- Born: October 12, 1944 (age 81) Lac La Biche, Alberta

Curling career
- Brier appearances: 5 (1991, 1992, 1995, 1996, 1997)
- World Championship appearances: 2 (1991, 1997)

Medal record
Men's curling
Representing Canada
World Curling Championships
| Silver medal – second place | 1991 Winnipeg |  |
Representing Alberta
Tim Hortons Brier
| Gold medal – first place | 1991 Hamilton |  |
| Gold medal – first place | 1997 Calgary |  |
| Silver medal – second place | 1996 Kamloops |  |
| Bronze medal – third place | 1992 Regina |  |
| Bronze medal – third place | 1995 Halifax |  |

= Jules Owchar =

Canadian curler, curling and golf coach

Jules Owchar (born October 12, 1944, in Lac La Biche, Alberta) is a Canadian curler, curling coach, and golf coach from Edmonton, Alberta. Owchar is best known as the longtime coach of Kevin Martin, a retired Olympic champion, world champion, and Canadian champion. Owchar is also the curling coach of the Northern Alberta Institute of Technology curling teams. He previously coached Brad Gushue's Newfoundland and Labrador team. Teams coached by Owchar have won eight Briers, one Olympic gold, two silvers, and one bronze; two world championships, 24 Slam titles and 34 conference championship gold medals, as of March 2019 when he was named to Curling Canada's Hall of Fame.

==Career==

===Playing career===
Owchar was officially listed as the alternate for the Kevin Martin team, which he coached, at the 1991, 1992, 1995, 1996, and 1997 Briers. As the alternate, he won various medals with the team, including two Brier titles and a silver medal at the 1991 World Men's Curling Championship.

===Coaching career===
Owchar is a Level 3 certified curling coach by the National Coaching Certification Program.

====Northern Alberta Institute of Technology====
Owchar began his career at the Northern Alberta Institute of Technology (NAIT) as a physical education instructor in 1969. Throughout his career, he has coached NAIT curling teams to 33 college championships. Along with the golf championships he has also coached his students to, he has over 40 provincial and national championships as a coach. Most recently, he coached the NAIT men's curling team to their first national college championship.
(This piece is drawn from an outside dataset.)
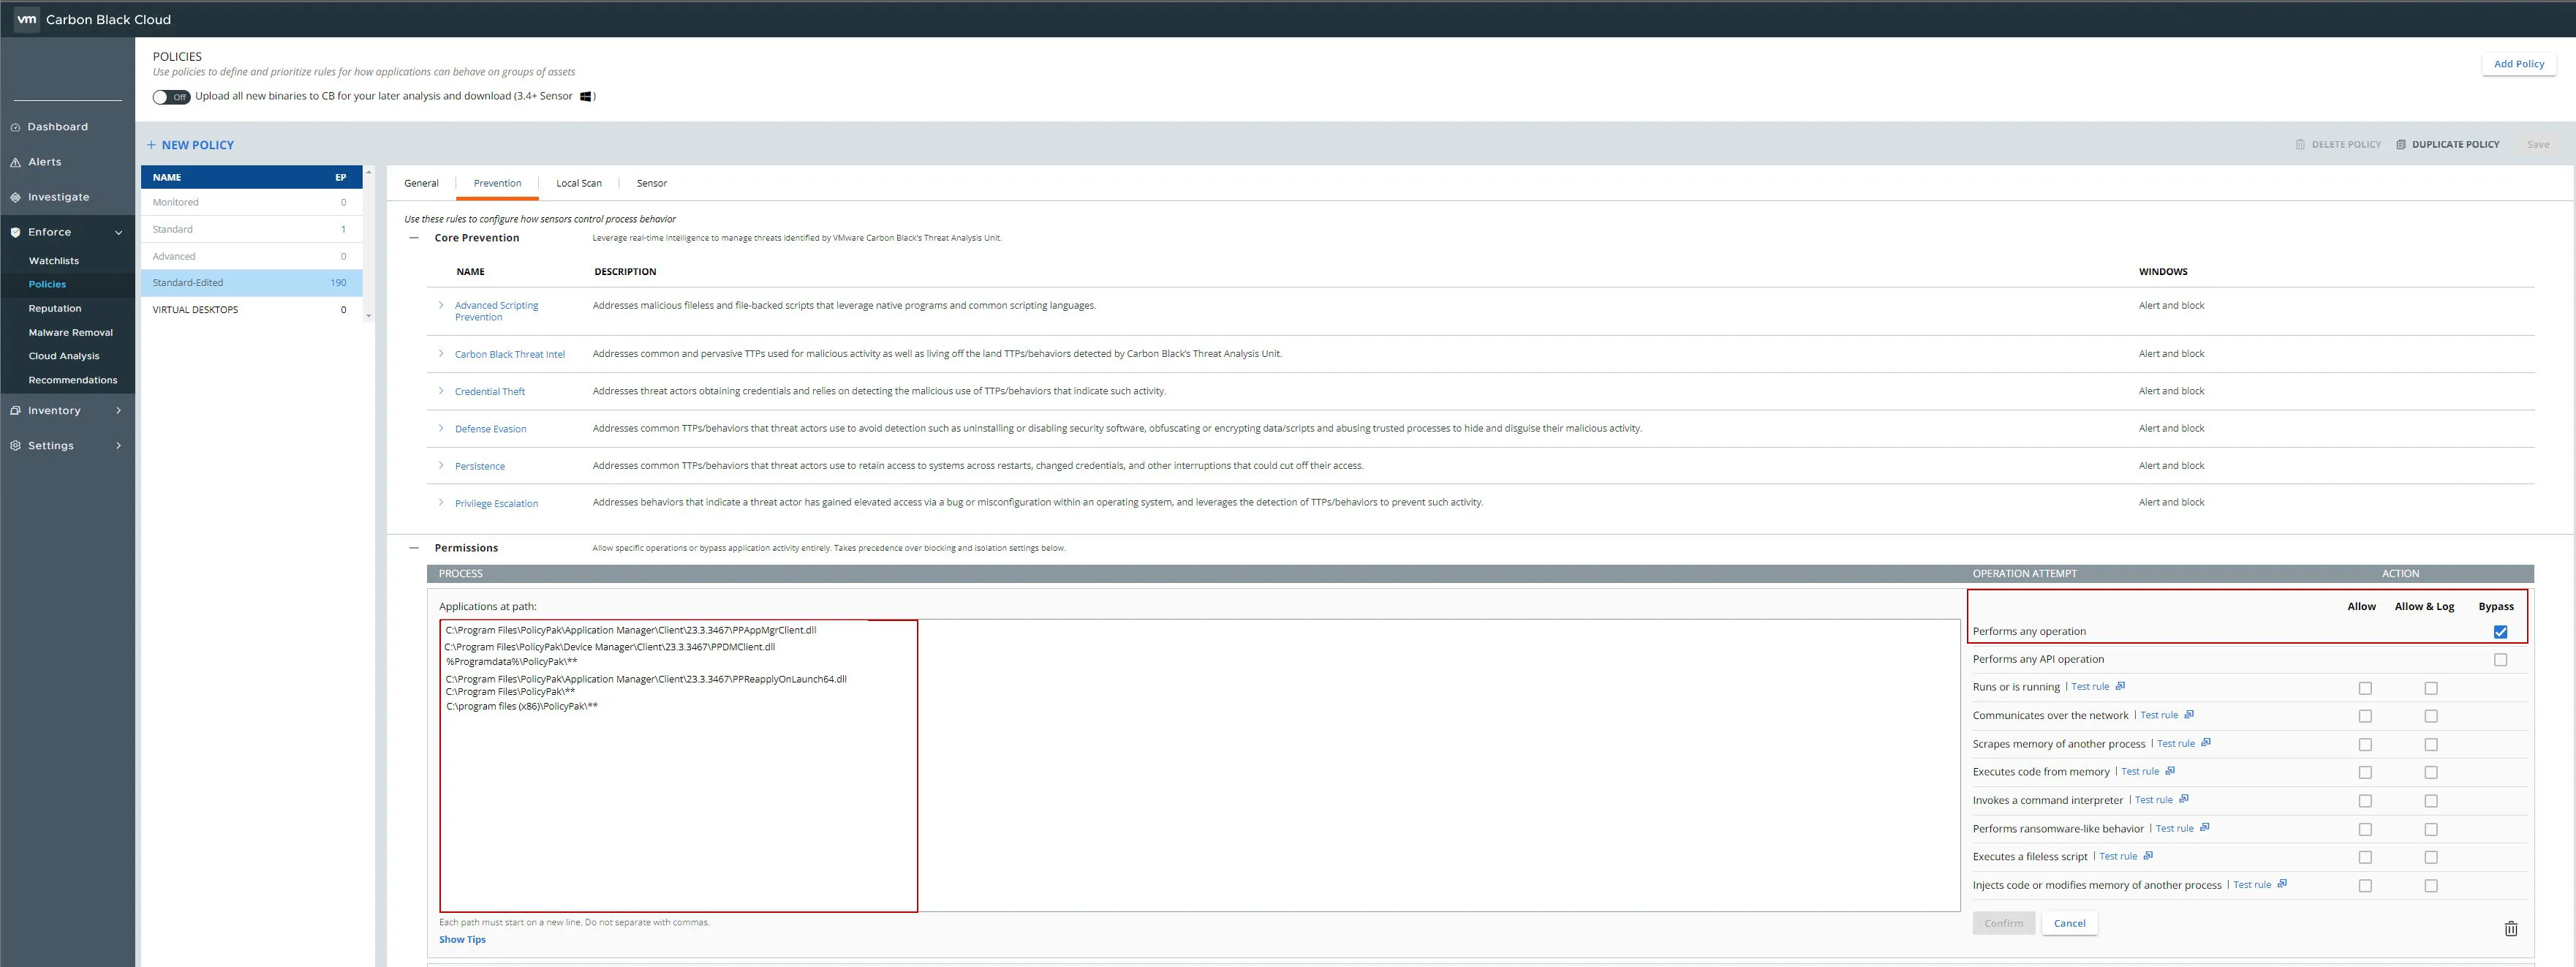Open the Sensor tab
This screenshot has width=2576, height=967.
pos(651,183)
====Coaching Kevin Martin====
Owchar began coaching Kevin Martin when he enrolled at NAIT in 1984. Martin had enrolled at NAIT specifically to curl under Owchar, and he and Martin were together for thirty years. In their first few years together, Owchar coached Martin to a Canadian junior title and a silver medal at the World Junior Curling Championships. As they continued, Martin and Owchar made their first Brier appearance in 1991 representing Alberta, and won their first Brier title. Martin then lost the championship game in the world championship later that year. In the next six years, Martin and Owchar returned to the Brier four times, and finished within the top three all four times. However, Martin came up short at the world level, losing the semifinal at the world championship in 1997 and the gold medal game at the 2002 Winter Olympics, which had come down to a draw for the win. Martin also missed another opportunity to represent Canada at the Olympics in 2005.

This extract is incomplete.